● Article
Image 2 Introduction

C# - A well known name in the programming world. The heart of the .NET development people, C# is a powerful type-safe, sophisticated, object-oriented language. It enables developers to develop Windows Apps, Web Apps, database apps, Web services, XML Apps, backend services and many more.

Basically, C# was developed in 1999 by Microsoft and named 'C-Like Object Oriented Language', Microsoft called this language as COOL. Later in July 2000, the language was renamed as C#. The first public version of C# (1.0) was released in Jan 2002 with Visual Studio 2002. Till now, there have been many changes made in this language. C# is getting more powerful with each version. In May 2018, Microsoft released C# 7.3 with Visual Studio 2017. Prior to that, C# 7.1 and 7.2 were released in Aug 2017 and Nov 2017 respectively. The latest version of C# (8.0) was released recently in September 2019 with the compatibility to .NET Framework 4.8 and Visual Studio 2019. If you want to see what's new in version C# V7, you can refer to my previous article here.

In this article, we will see new features included in C# 7.1, 7.2, 7.3 and 8.0. So let's get started.

Image 3 What's New in C#7.1

Async Main

This is the big change in main method compilation technique, now C# can accept Async main method, it helps developers to write await in your main method, see the below sample:

static string Main()
{
    await AsyncMethod1();
}

Before this feature, if you want to put await for your async method, then you need to use GetAwaiter() method. If your main method returns Task, then it can include async modifiers. see the sample given below:

static async Task Main()
{
    await AsyncMethod1();
}

Change in Default Literal

Default literals produce default values to type, there is change in syntax for the default literal, see the sample below:

//previously you wrote
Func<int, string> whereClause = default(Func<int, string>);

Now, the right-hand side part is eliminated, and you just need to type default keyword, see the below sample:

Func<int, string> whereClause = default;

Change in Tuple Syntax

There is change in tuple syntax also, tuple was introduced in C#7, there you need to define the name of the tuple that you are going to use it in the program, see the sample given below:

int count = 3;
string colors = "colors of the flag";
var tupleCol = (count: count, colors: colors);

Here, we need to define the count: count and colors: colors names, but in C#7.1, they have changed the syntax as below:

int count = 3;
string colors = "colors of the flag";
var tupleCol = (count,colors); // here syntax gets trimmed

Image 4 What's New in C#7.2

After C#7.1 version, C#7.2 was released with some advanced features, this build had more focus on efficiency and performance. Let's trace out some new features of C#7.2.

● Input for this task
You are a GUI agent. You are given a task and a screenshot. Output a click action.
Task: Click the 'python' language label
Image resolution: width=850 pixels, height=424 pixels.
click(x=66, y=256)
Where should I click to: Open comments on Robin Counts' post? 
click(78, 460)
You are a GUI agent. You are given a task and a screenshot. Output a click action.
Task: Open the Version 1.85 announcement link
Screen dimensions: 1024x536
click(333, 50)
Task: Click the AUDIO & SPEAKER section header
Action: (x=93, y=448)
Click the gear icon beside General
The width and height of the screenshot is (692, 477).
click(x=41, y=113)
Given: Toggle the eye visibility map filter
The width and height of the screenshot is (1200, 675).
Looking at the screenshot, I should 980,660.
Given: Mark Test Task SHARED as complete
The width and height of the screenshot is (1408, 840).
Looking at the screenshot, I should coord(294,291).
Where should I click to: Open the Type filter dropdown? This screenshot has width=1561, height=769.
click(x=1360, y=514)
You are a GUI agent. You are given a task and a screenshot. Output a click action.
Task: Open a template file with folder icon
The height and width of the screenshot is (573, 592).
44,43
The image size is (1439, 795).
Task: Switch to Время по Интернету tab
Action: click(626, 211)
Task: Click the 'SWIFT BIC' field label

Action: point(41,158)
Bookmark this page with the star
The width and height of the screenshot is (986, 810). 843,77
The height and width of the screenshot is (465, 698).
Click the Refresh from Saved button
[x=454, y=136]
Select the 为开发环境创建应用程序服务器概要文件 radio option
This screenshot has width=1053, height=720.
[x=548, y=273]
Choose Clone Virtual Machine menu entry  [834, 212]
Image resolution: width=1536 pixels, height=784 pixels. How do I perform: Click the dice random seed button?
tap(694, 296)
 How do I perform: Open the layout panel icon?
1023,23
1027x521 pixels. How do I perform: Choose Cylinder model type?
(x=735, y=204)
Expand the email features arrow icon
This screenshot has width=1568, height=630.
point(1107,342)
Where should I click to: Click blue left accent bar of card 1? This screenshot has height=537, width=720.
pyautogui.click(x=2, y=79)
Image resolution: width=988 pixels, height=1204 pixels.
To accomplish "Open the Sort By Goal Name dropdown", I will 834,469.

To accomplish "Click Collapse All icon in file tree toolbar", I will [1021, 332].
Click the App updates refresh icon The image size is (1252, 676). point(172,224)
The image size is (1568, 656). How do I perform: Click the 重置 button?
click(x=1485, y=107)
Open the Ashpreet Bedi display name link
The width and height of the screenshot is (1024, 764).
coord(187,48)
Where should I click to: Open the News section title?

● Set of tasks
**A)** Translate this sentence from the C# article into Spanish: "C# is getting more powerful with each version."
**B)** Repeat the rows word for word, from the line with "The height and width of the screenshot is (465, 698)." up to and including the last line of the rows.

● Solution set
**A)** C# se vuelve más potente con cada versión.

**B)**
The height and width of the screenshot is (465, 698).
Click the Refresh from Saved button
[x=454, y=136]
Select the 为开发环境创建应用程序服务器概要文件 radio option
This screenshot has width=1053, height=720.
[x=548, y=273]
Choose Clone Virtual Machine menu entry  [834, 212]
Image resolution: width=1536 pixels, height=784 pixels. How do I perform: Click the dice random seed button?
tap(694, 296)
 How do I perform: Open the layout panel icon?
1023,23
1027x521 pixels. How do I perform: Choose Cylinder model type?
(x=735, y=204)
Expand the email features arrow icon
This screenshot has width=1568, height=630.
point(1107,342)
Where should I click to: Click blue left accent bar of card 1? This screenshot has height=537, width=720.
pyautogui.click(x=2, y=79)
Image resolution: width=988 pixels, height=1204 pixels.
To accomplish "Open the Sort By Goal Name dropdown", I will 834,469.

To accomplish "Click Collapse All icon in file tree toolbar", I will [1021, 332].
Click the App updates refresh icon The image size is (1252, 676). point(172,224)
The image size is (1568, 656). How do I perform: Click the 重置 button?
click(x=1485, y=107)
Open the Ashpreet Bedi display name link
The width and height of the screenshot is (1024, 764).
coord(187,48)
Where should I click to: Open the News section title?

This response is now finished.